Data for this exercise:

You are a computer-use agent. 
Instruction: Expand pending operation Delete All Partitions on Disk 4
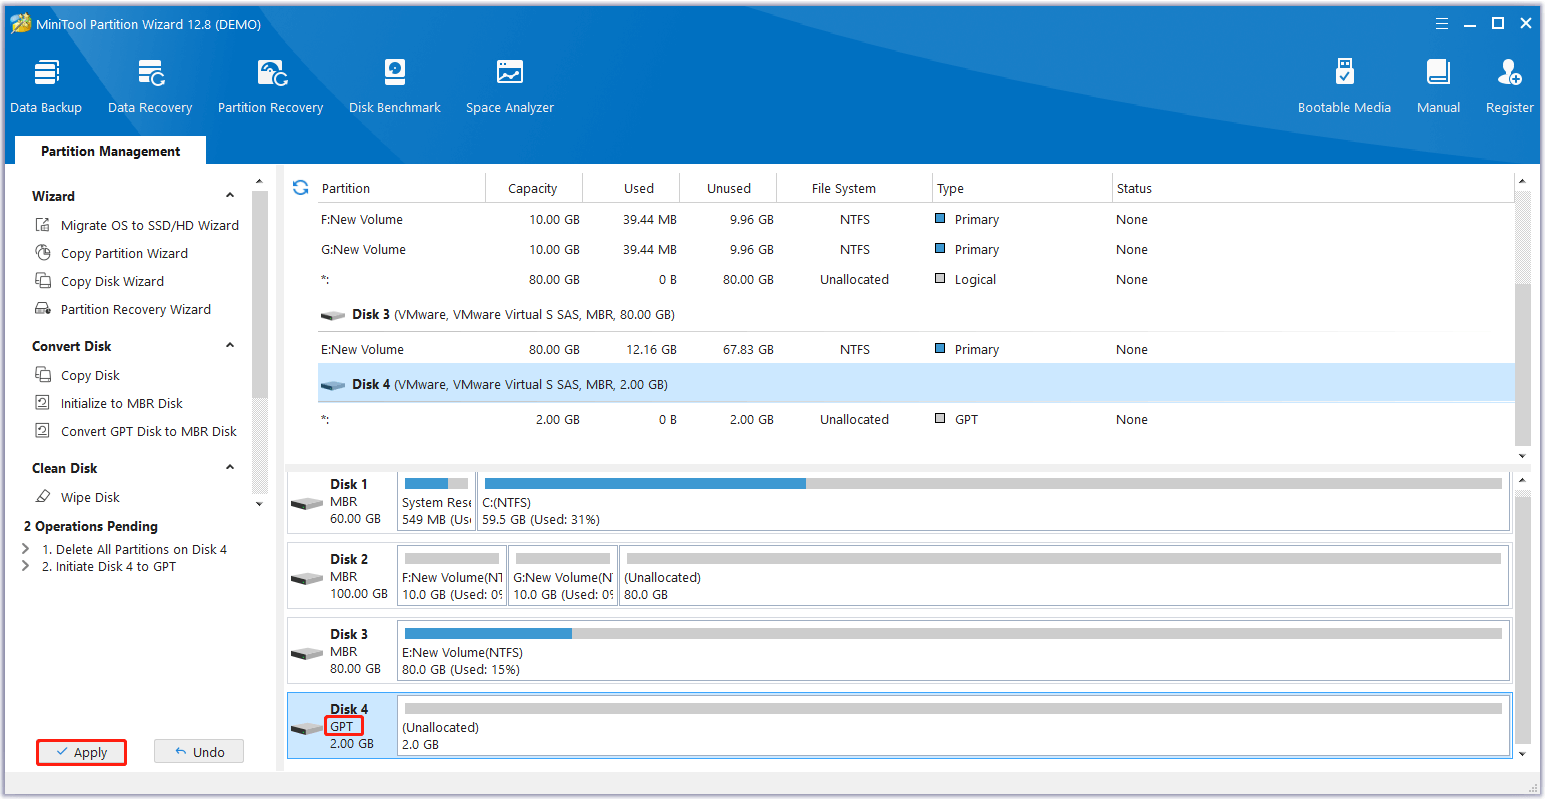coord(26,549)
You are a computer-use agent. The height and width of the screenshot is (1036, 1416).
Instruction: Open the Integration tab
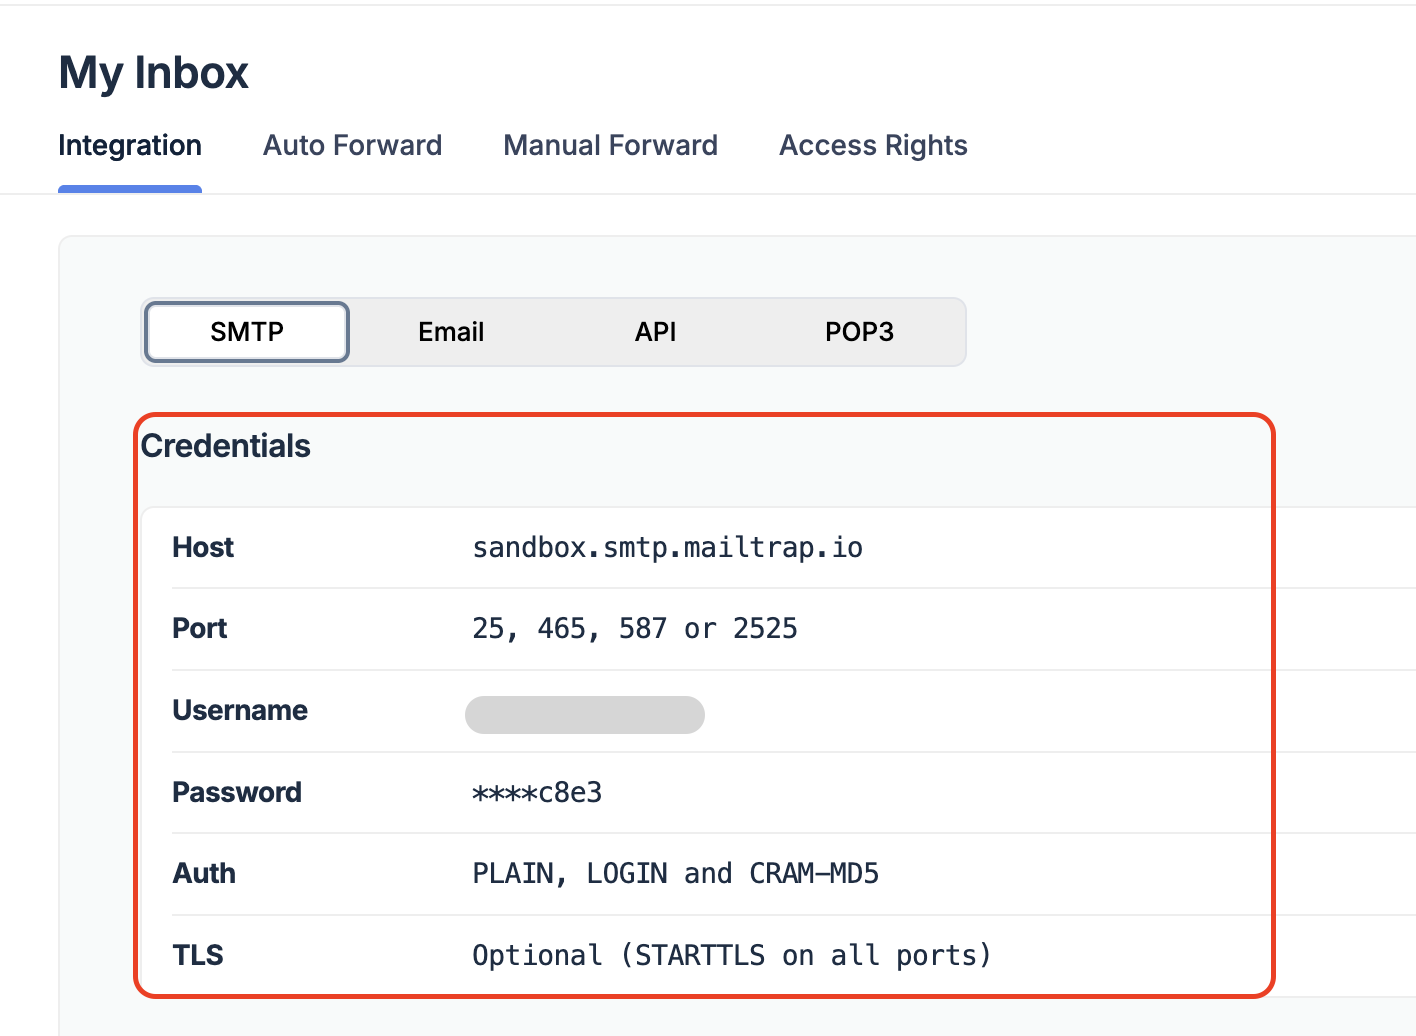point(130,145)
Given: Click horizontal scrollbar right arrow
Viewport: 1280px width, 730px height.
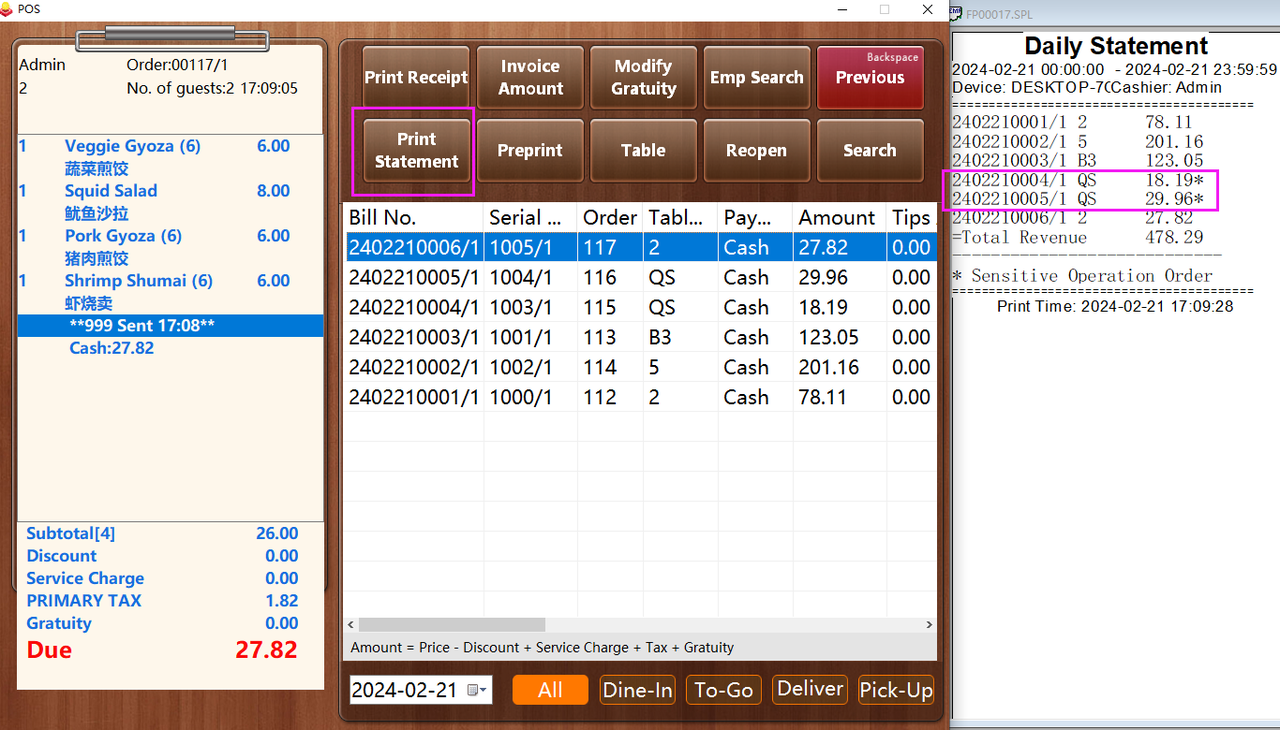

What is required:
From the listing above, copy all lines holding the word "computer".

Exercise response:
You are a computer-use agent. 
You are a computer-use agent. The height and width of the screenshot is (1036, 1416).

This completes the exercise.